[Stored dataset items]
Start of Block

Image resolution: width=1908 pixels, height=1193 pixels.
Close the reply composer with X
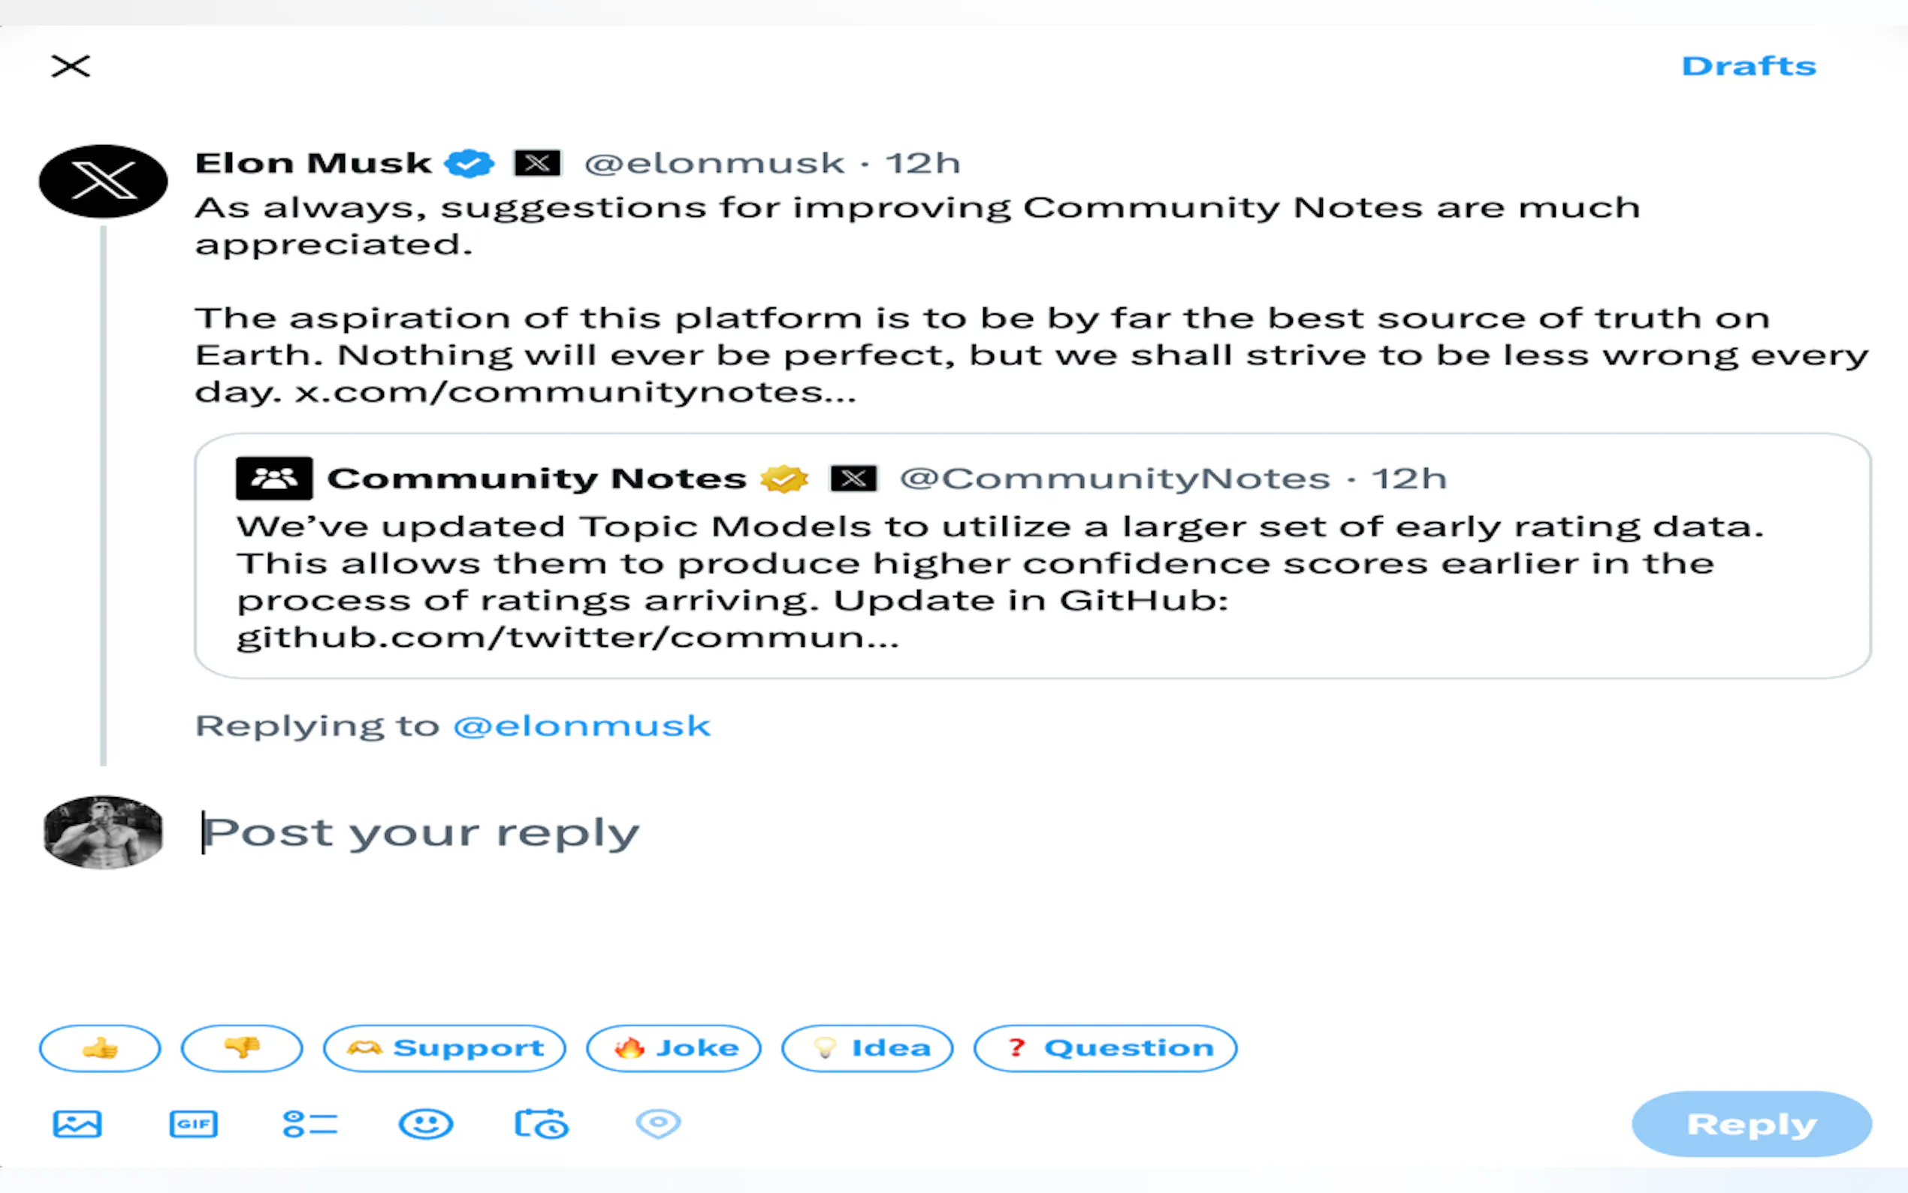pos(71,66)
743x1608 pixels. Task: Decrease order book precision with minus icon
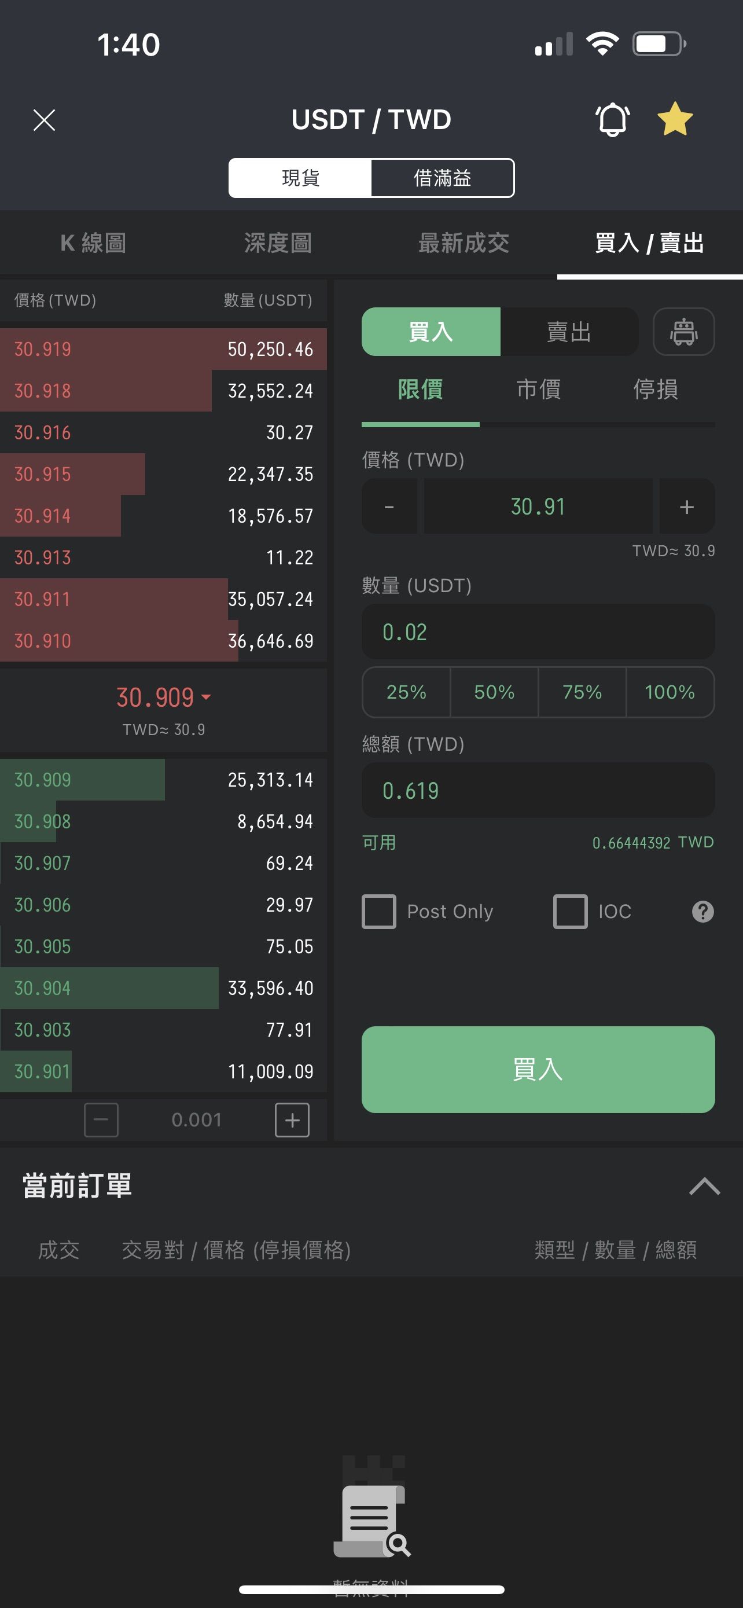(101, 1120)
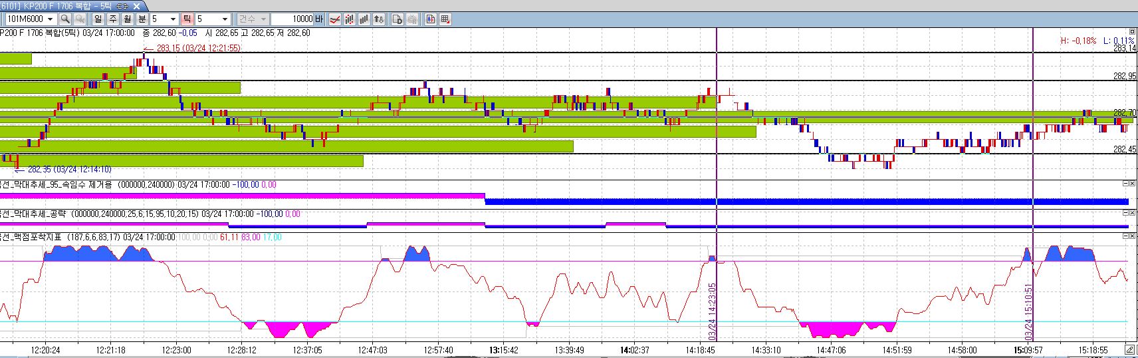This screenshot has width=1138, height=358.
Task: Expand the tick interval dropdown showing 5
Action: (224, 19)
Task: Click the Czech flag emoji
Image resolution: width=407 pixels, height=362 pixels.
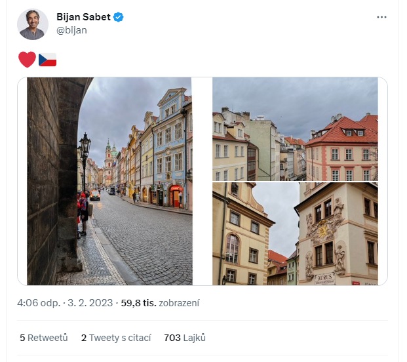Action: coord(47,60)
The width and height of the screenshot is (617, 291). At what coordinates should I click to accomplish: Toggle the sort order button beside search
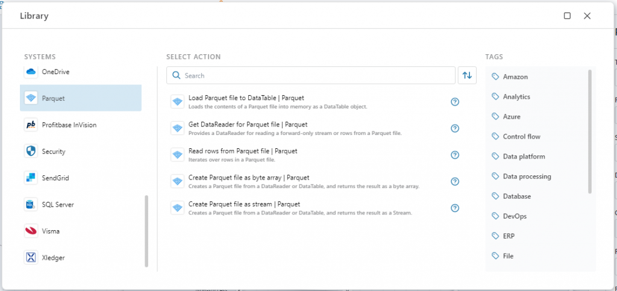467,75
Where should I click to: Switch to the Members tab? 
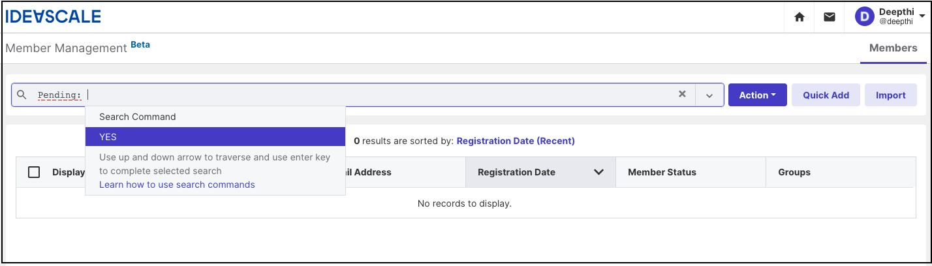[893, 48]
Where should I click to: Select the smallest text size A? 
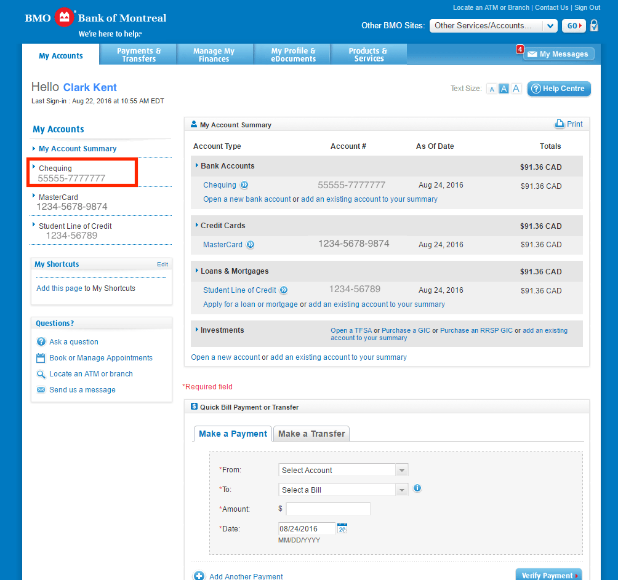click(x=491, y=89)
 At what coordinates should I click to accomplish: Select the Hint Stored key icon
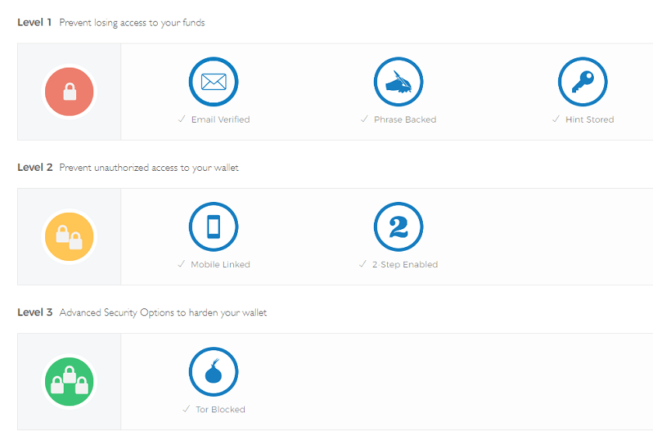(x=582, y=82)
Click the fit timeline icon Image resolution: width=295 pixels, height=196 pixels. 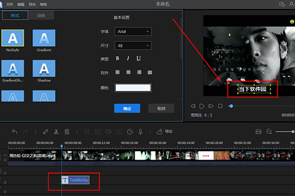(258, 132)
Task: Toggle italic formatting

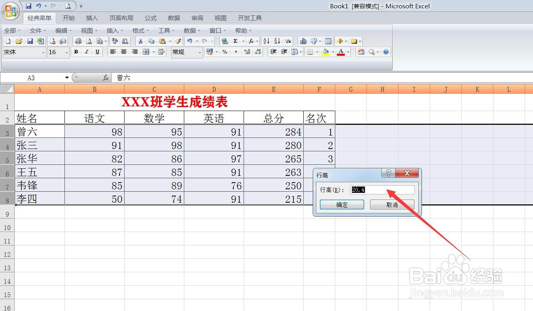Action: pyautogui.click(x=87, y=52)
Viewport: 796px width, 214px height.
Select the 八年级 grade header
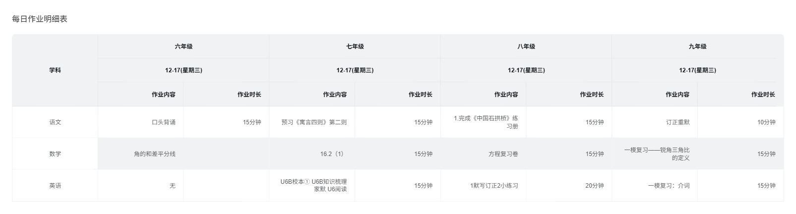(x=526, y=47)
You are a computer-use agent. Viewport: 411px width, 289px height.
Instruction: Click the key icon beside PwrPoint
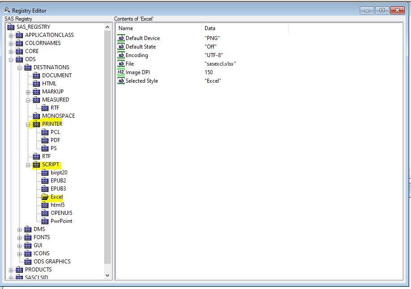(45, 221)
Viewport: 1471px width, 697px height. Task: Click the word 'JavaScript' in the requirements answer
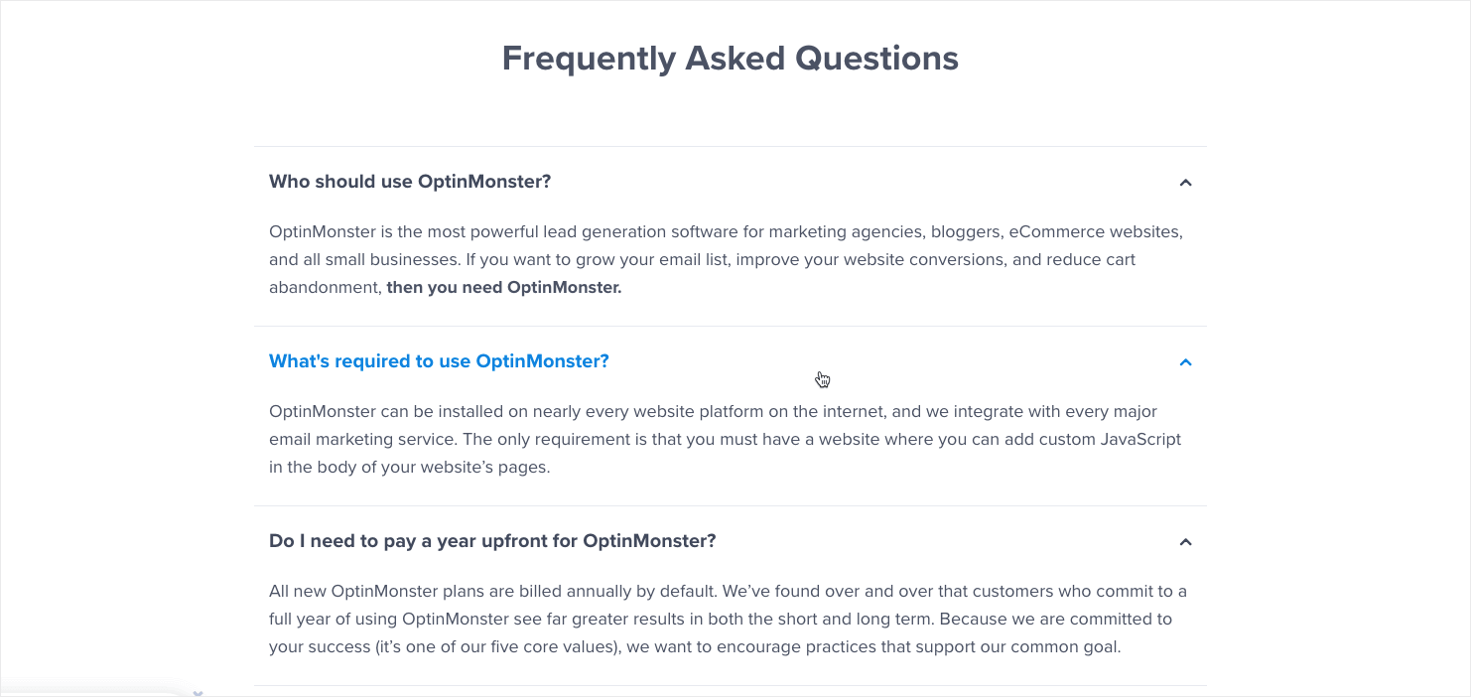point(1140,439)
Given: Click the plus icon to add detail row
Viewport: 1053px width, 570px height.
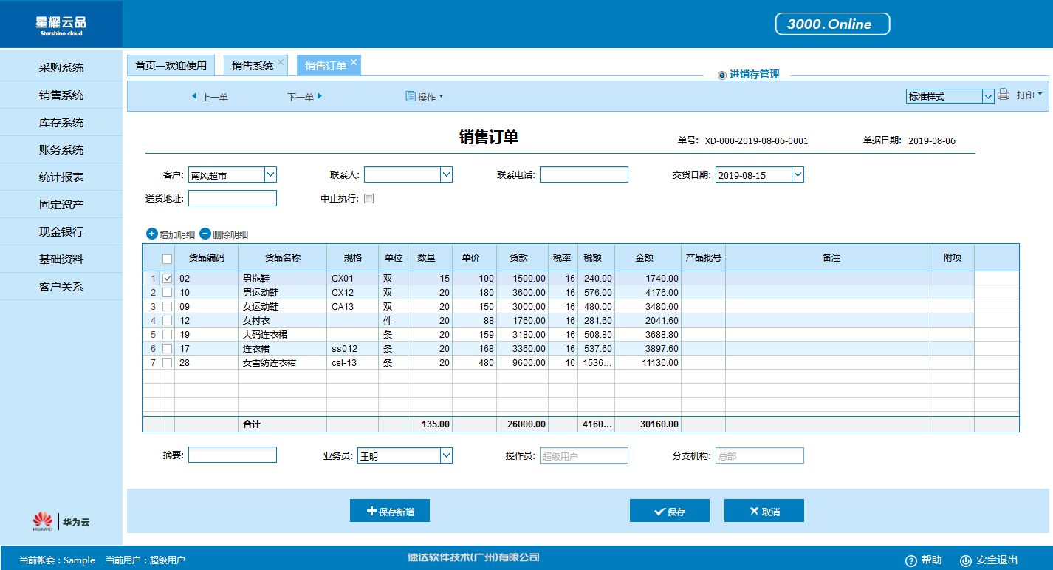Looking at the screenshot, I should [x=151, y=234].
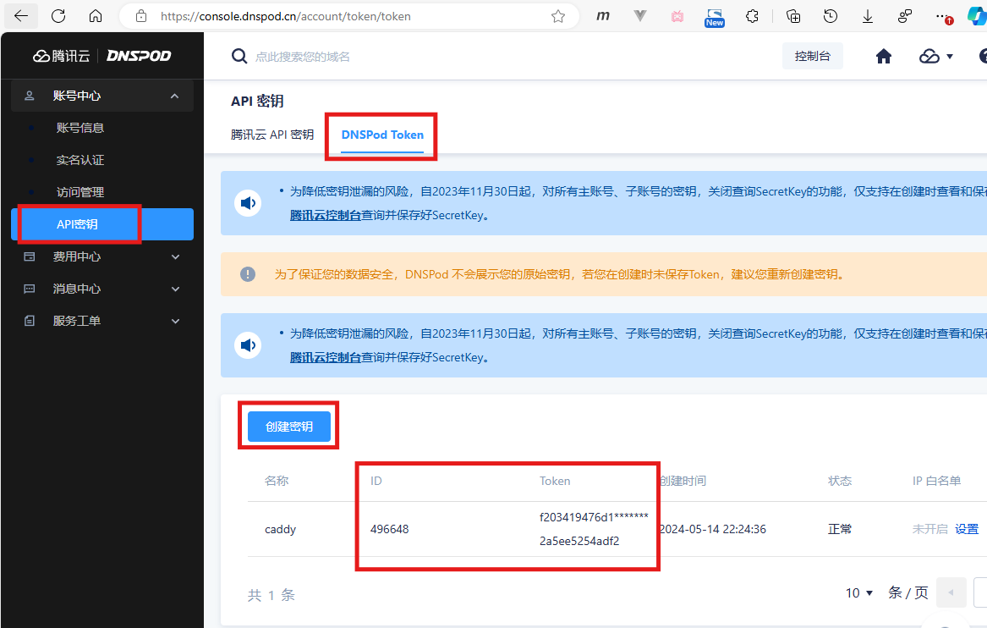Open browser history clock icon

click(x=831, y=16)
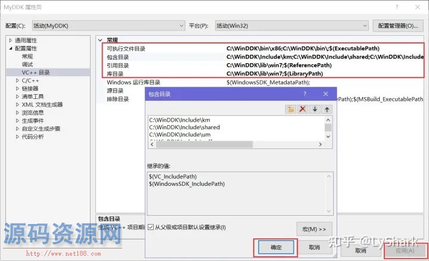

End of Block

The problem
Reproduce exactly and only the lines from the "Viewport: 1471px width, 697px" line to the last line of the records above. Do not carry over any pictures.

Answer section
Viewport: 1471px width, 697px height. Task: Click the word 'JavaScript' in the requirements answer
point(1140,439)
Given: Click the plus icon to add detail row
Viewport: 1053px width, 570px height.
Looking at the screenshot, I should [x=151, y=234].
Open browser history clock icon

click(x=831, y=16)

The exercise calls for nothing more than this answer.